Appsmith vs Retool (2026)
A side-by-side comparison of features, pricing, licensing, and self-hosting.
Bottom line: choose Retool for the fastest, most polished path from a database query to a working admin UI; choose Appsmith if you need to self-host on your own infrastructure without per-user billing.
Retool's drag-and-drop component library and deep connector set make it the quickest way to ship an internal dashboard, and its permission model holds up for enterprise internal-tool use. Pricing starts around $10/user/month and rises with team size, and self-hosting is only available on the expensive Enterprise tier — most teams run it as pure SaaS, which also means app definitions are Retool-specific and harder to migrate away from later.
Appsmith is Apache-2.0 licensed with no restrictions on the core, self-hostable on any infrastructure including air-gapped environments, and its Git integration lets teams version-control apps as code rather than trusting a vendor's proprietary format. The UI is less polished out of the box than Retool's, audit logs and SSO require the paid Business plan, and complex dashboards with many widgets can lag on performance.
For teams that want the fastest build experience and can pay per user, Retool remains the more refined tool.
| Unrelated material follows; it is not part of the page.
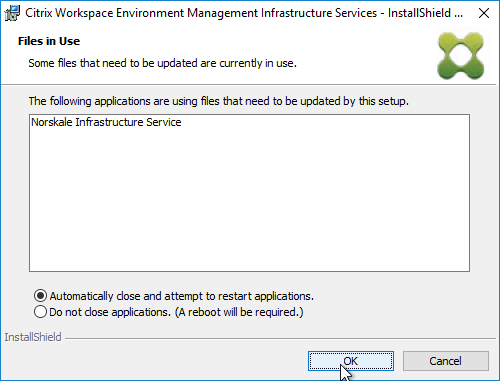500x381 pixels.
Task: Click the empty area of the applications list
Action: (249, 200)
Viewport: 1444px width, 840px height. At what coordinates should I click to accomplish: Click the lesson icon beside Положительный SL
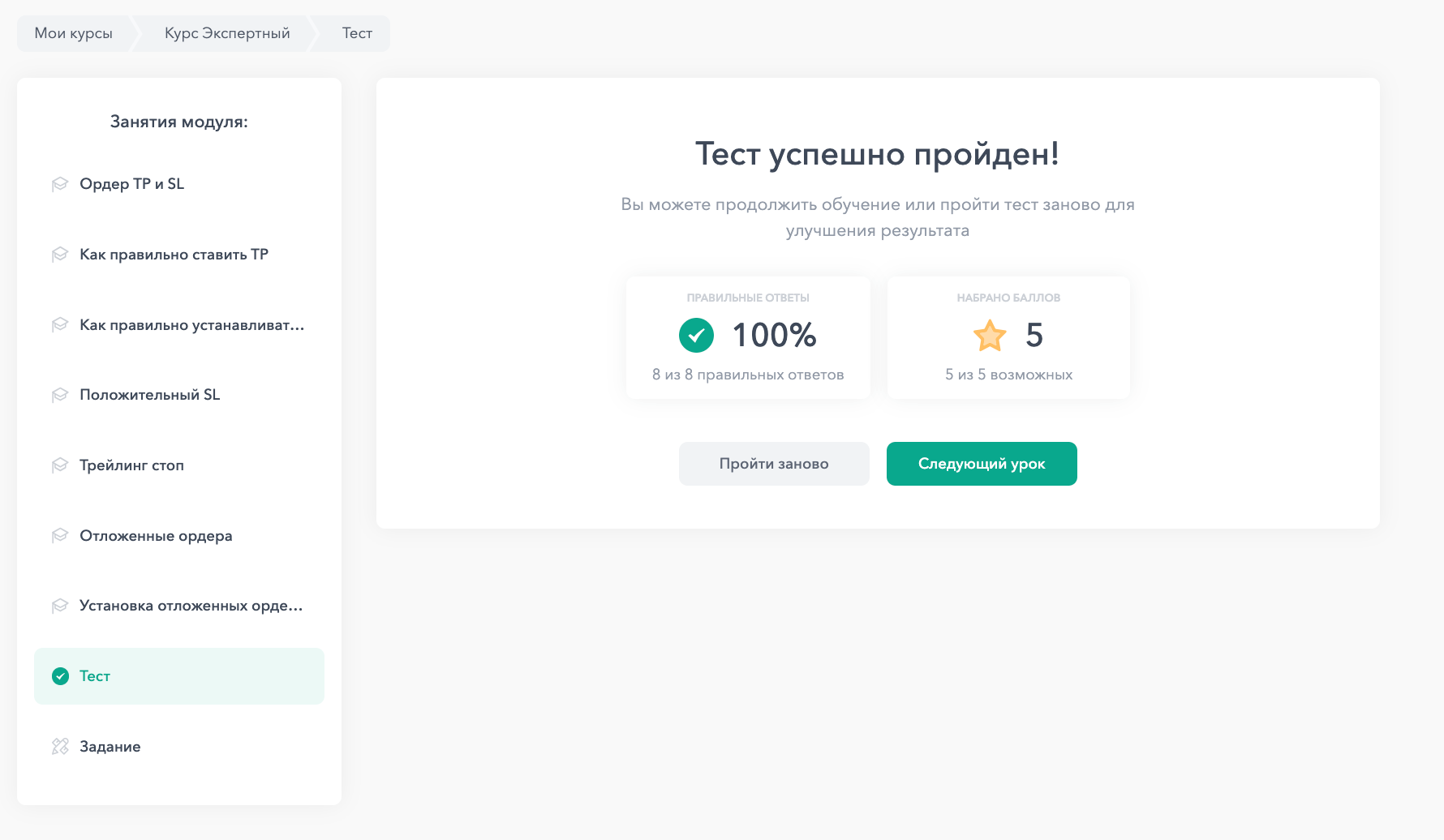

For teams that need to self-host and avoid per-seat costs, Appsmith gets most of the way there under a fully open license.
Appsmith
Open-source low-code framework for building internal apps, admin panels, and dashboards.
Pros
- Apache-2.0 license with no restrictions on the core
- Self-hostable on any infra, including air-gapped environments
- Git integration lets teams treat apps as code
Cons
- UI feels less polished than Retool out of the box
- Audit logs and SSO gated behind Business plan
Retool
Low-code platform for building internal tools and admin panels using drag-and-drop components.
Pros
- Fastest path from a database query to a working admin UI
- Deep connector library reduces integration boilerplate
- Strong permission model suitable for enterprise internal use
Cons
- Per-user billing escalates sharply as team grows
- Self-hosting only available on expensive Enterprise tier
Appsmith vs Retool: spec comparison
| Spec | Appsmith | Retool |
|---|---|---|
| License | Apache-2.0 | Proprietary |
| Open source | Yes | No |
| Self-hostable | Yes | No |
| Starting price | Free / self-host | from $10/mo |
| Pricing model | open-core | freemium |
| Language | TypeScript / Java | — |
| Platforms | web, self-hosted, docker | web |
| Founded | 2019 | 2017 |
| GitHub stars | 40,197 | — |
More Internal Tools & Low-Code →
FAQ
Appsmith vs Retool: which is better?
Neither is universally better. Appsmith (Free / self-host) suits Engineering teams that want Retool's speed without per-user billing and need to run on their own infrastructure.; Retool (from $10/mo) suits Small engineering teams that need internal dashboards fast and can absorb per-user pricing.. The spec table above breaks down the differences.
Is Appsmith or Retool cheaper?
Appsmith starts lower at Free / self-host vs from $10/mo.